Monte Carlo 机器人定位——基于直方图过滤器的机器人定位方法


本文为学习课程:https://classroom.udacity.com/courses/cs373 后的相关阶段总结,供个人学习也供大家参考。如有表述不当之处欢迎评论区指出。

1. 场景构建

让我们假设一个场景:

  • 机器人所处的环境是一个5$\times$4的网格,每个网格只有一个属性——颜色,且只有红、绿两种颜色。

  • 机器人会接收到移动的指令(motions), 但机器人并不会100%执行该指令,机器人执行接收到的运动指令的概率是p_move=0.8
move command motion
[0,0] stay
[0,1] right
[0,-1] left
[1,0] down
[-1,0] up
  • 机器人会实时感知周围的环境值,但感知结果的准确率为sensor_right=0.7

2. 问题提出

如果发布的运动指令motions = [[0, 0], [0, 1], [1, 0], [1, 0], [0, 1]],机器人的环境感知值measurements = ['G', 'G', 'G', 'G', 'G'],机器人最终停留在每个网格中的概率为多少?

3. 分析问题

我们的直观感觉是机器人停留在(3,4)的位置,因为这是最符合预期的结果。


但是,感觉有时候并非那么可靠,我们需要用数据来说明。我们需要想办法求出机器人停留在每一个方格的概率。这并不简单,需要充分考虑:motions,p_move,measurements,sensor_right等值对整个结果的影响。

这涉及到了一部分的统计学知识

  • 贝叶斯公式:

\[P(A|B)=\frac{P(B|A)P(A)}{P(B)} \]

  • 全概率公式:

\[P(A)=\sum^{n}_{i=1}P(B_i)P(A|B_i) \]

有关这两个公式的详细内容不具体展开,可以参考:贝叶斯公式参考,全概率公式参考。

4. 定位代码

我们的基本思路是先确定准确移动的概率,再确定准确感知的概率。

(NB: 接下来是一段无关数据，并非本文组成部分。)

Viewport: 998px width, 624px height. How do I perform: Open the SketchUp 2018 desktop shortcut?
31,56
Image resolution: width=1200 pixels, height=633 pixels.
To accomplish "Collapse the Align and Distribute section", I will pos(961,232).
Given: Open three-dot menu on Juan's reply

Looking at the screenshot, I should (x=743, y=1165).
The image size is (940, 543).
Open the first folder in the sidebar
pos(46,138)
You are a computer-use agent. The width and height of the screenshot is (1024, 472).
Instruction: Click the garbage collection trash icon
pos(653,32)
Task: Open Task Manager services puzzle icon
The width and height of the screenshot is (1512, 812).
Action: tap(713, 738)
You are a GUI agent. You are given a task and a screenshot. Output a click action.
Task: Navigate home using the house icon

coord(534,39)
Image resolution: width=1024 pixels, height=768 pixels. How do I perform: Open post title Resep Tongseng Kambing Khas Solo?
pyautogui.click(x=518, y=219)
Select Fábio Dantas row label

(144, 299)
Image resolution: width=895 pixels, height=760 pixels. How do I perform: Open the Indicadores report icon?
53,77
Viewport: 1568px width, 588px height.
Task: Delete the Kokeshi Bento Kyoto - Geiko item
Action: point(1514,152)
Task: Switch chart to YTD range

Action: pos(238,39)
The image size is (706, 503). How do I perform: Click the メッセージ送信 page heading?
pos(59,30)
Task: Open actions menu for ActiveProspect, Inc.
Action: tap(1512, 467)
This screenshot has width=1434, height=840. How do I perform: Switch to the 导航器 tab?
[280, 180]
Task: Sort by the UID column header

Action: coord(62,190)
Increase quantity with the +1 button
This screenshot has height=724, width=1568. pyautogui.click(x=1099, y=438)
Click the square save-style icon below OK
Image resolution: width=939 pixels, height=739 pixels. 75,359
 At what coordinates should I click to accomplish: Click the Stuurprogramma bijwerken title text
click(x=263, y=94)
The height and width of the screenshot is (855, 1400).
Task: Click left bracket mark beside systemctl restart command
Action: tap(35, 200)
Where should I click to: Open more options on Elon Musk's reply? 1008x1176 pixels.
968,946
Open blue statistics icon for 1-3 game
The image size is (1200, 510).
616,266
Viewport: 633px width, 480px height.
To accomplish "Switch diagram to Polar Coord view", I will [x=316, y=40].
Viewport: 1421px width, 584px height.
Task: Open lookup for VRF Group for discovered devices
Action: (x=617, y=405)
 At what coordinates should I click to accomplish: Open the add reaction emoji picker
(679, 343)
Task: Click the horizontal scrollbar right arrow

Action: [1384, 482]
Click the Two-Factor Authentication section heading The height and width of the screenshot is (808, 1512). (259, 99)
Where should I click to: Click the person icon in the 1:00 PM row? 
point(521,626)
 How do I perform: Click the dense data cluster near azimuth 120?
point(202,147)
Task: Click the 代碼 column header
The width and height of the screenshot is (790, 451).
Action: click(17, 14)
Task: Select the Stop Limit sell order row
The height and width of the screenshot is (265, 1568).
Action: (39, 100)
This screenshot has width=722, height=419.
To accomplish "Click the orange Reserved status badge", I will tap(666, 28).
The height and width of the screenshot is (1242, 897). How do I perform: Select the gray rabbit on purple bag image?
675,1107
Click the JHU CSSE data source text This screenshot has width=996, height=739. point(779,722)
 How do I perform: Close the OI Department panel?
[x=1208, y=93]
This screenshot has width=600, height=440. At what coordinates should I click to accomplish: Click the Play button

即关键代码如下:

for k in range(len(measurements)):
    p = move(p, motions[k])
    p = sense(p, colors, measurements[k])

这里p为概率分布矩阵。

详细代码如下,注释应该比较详细:

# The function localize takes the following arguments:
#
# colors:
#        2D list, each entry either 'R' (for red cell) or 'G' (for green cell)
#
# measurements:
#        list of measurements taken by the robot, each entry either 'R' or 'G'
#
# motions:
#        list of actions taken by the robot, each entry of the form [dy,dx],
#        where dx refers to the change in the x-direction (positive meaning
#        movement to the right) and dy refers to the change in the y-direction
#        (positive meaning movement downward)
#        NOTE: the *first* coordinate is change in y; the *second* coordinate is
#              change in x
#
# sensor_right:
#        float between 0 and 1, giving the probability that any given
#        measurement is correct; the probability that the measurement is
#        incorrect is 1-sensor_right
#
# p_move:
#        float between 0 and 1, giving the probability that any given movement
#        command takes place; the probability that the movement command fails
#        (and the robot remains still) is 1-p_move; the robot will NOT overshoot
#        its destination in this exercise
#
# The function should RETURN (not just show or print) a 2D list (of the same
# dimensions as colors) that gives the probabilities that the robot occupies
# each cell in the world.
#
# Compute the probabilities by assuming the robot initially has a uniform
# probability of being in any cell.
#
# Also assume that at each step, the robot:
# 1) first makes a movement,
# 2) then takes a measurement.
#
# Motion:
#  [0,0] - stay
#  [0,1] - right
#  [0,-1] - left
#  [1,0] - down
#  [-1,0] - up

def localize(colors, measurements, motions, sensor_right, p_move):

    sensor_wrong = 1-sensor_right
    p_stay = 1-p_move

    if len(measurements) != len(motions):
        raise ValueError

    # initializes p to a uniform distribution over a grid of the same dimensions as colors
    pinit = 1.0 / float(len(colors)) / float(len(colors[0]))
    p = [[pinit for row in range(len(colors[0]))]
         for col in range(len(colors))]

    def sense(p, colors, measurement):
        aux = [[0.0 for row in range(len(p[0]))]for col in range(len(p))]
        # Normalize, make the sum be 1
        s = 0.0
        for i in range(len(p)):
            for j in range(len(p[i])):
                hit = (measurement == colors[i][j])
                aux[i][j] = p[i][j]*(hit*sensor_right+(1-hit)*sensor_wrong)
                s += aux[i][j]
        for i in range(len(aux)):
            for j in range(len(p[i])):
                aux[i][j] /= s
        return aux

    def move(p, motion):
        # initialization
        aux = [[0.0 for row in range(len(p[0]))]for col in range(len(p))]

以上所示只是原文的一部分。